No habrá nadie que deje de ser cuestionado por su cercanía con lo que ya pinta como la red de trata más grande y poderosa de la que tengamos registro, y sí que hay archivo de ello, para dolor y beneficio de sus víctimas.
Nada de esto le podemos contar a los más grandes medios colombianos, que, tras semanas del hecho, se rehúsan a mencionar al expresidente Andrés Pastrana y sus varias y cuestionables apariciones en los archivos.
Quién sí se ha atrevido a cuestionar al Rey Andrés (Pastrana) fue la periodista Ana Cristina Restrepo, quien contó en su columna de El Espectador que el expresidente le explicó que su foto con Maxwell disfrazados de soldados: “es (sic) yo siendo presidente”. Respuesta que deja más inquietudes, entre otras, establecer si para entonces ya había ocurrido el viaje con Epstein a Cuba, o como diría el exmandatario “es yo siendo expresidente”.

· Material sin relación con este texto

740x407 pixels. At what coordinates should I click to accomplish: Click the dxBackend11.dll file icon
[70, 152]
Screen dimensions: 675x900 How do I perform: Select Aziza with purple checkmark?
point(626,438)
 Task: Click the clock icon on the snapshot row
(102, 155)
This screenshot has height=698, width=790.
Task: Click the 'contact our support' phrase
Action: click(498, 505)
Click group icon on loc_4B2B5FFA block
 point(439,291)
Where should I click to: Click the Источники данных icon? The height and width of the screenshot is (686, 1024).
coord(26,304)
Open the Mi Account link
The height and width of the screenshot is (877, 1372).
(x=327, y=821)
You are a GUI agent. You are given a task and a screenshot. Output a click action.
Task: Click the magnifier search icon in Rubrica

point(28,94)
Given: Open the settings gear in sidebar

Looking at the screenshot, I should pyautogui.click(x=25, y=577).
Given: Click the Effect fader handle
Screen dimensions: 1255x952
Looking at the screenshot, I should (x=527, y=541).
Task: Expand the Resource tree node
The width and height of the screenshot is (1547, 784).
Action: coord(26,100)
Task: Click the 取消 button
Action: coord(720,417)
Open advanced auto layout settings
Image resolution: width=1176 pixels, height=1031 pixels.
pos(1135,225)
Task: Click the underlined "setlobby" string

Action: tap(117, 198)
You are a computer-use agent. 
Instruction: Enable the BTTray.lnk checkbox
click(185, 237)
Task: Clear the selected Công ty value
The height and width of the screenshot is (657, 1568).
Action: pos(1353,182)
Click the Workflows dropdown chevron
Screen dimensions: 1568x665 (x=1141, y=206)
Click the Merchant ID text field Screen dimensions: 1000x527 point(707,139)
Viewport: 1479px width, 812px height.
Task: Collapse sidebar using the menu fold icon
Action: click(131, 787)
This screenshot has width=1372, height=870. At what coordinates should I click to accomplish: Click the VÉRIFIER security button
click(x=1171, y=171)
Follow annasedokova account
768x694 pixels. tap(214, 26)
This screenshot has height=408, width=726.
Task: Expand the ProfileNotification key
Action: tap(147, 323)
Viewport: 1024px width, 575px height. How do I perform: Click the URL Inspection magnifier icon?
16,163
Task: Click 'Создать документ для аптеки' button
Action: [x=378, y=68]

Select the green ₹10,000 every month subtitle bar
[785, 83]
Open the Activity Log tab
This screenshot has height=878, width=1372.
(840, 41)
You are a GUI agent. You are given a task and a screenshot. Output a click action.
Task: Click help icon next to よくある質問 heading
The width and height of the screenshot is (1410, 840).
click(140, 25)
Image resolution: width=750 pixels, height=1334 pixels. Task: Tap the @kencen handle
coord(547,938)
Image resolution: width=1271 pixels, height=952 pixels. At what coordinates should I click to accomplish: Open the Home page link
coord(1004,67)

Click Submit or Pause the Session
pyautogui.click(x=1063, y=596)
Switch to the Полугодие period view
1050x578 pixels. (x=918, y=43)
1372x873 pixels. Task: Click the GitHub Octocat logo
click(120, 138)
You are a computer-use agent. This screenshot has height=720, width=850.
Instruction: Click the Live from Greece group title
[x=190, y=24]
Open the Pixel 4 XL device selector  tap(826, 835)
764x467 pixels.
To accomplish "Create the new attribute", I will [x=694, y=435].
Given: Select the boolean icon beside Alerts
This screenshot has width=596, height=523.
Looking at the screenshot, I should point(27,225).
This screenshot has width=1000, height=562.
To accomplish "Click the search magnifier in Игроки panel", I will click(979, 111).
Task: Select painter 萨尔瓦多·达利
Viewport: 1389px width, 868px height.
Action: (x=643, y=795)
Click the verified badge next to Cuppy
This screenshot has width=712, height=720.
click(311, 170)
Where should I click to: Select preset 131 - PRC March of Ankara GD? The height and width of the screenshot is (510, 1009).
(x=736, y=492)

Y entonces cambiamos de canal y aparece la icónica Gisèle Pelicot relatando la tortura que vivió desde el momento en que un policía francés le contó que habían descubierto que su esposo la ofrecía en redes oscuras del internet para que otros hombres fueran a su casa a violarla, mientras ella roncaba con los somníferos que su marido mezclaba a escondidas en su comida. Más de doscientas violaciones y más de setenta monstruos pasaron por su cama, invitados y registrados en video.
La revelación del horror, las fotos y videos de lo que le hizo su esposo de más de cincuenta años de matrimonio casi la destruyen, pero la salvó su dignidad, su fortaleza al renunciar a su derecho a un juicio privado y su empeño por que la vergüenza cambiara de bando. El coraje de Gisèle es lo único que podría asemejarse en dimensión al horror que sufrió. Llena de dolencias causadas por las violaciones que nunca ha recordado, su esposo y verdugo la acompañó a todo tipo de médicos y al final de cada consulta le repetía: “¿Sí ves? No tienes nada, todo está bien”.
Un canal después, en Afganistán, el régimen talibán reforma el Código Penal para hacer aceptable la violencia física del marido en contra de su esposa siempre que no queden consecuencias visibles.
Todo esto así: a plena vista. Es el orden patriarcal que estructura y organiza nuestras sociedades, expuesto sin vacilaciones, en millones de correos o videos en donde los hombres se reparten los cuerpos femeninos como mercancía barata. Sometimiento sexual de una niña de doce años, penetración de un cuerpo inerme para que un cómplice grabe, golpes salvajes que, mientras solo produzcan una hemorragia interna, permanecerán impunes.
Por eso Dominique Pelicot guardaba toda la evidencia de la red de salvajes que dejó entró a su lecho conyugal en una carpeta titulada sin vacilación alguna “Abusos”; por eso Epstein y sus amigotes dueños del mundo hablaban de las deliciosas pizzas que comían, código para referirse a las niñas cuyas vidas destruyeron; por eso Ghislaine Maxwell parece jactarse de usar un helicóptero, uniforme y armamento de las Fuerzas Armadas colombianas, por invitación de un presidente de la República, sin que los más grandes medios de comunicación lo incluyan en sus reportajes sobre el tema.
No hay sosiego ni esperanza porque pasa en todos lados, por cualquier razón y a plena luz del día. Y después volvemos a cambiar el canal para ver otra historia de la que todos hablemos, pero por la que nadie responda.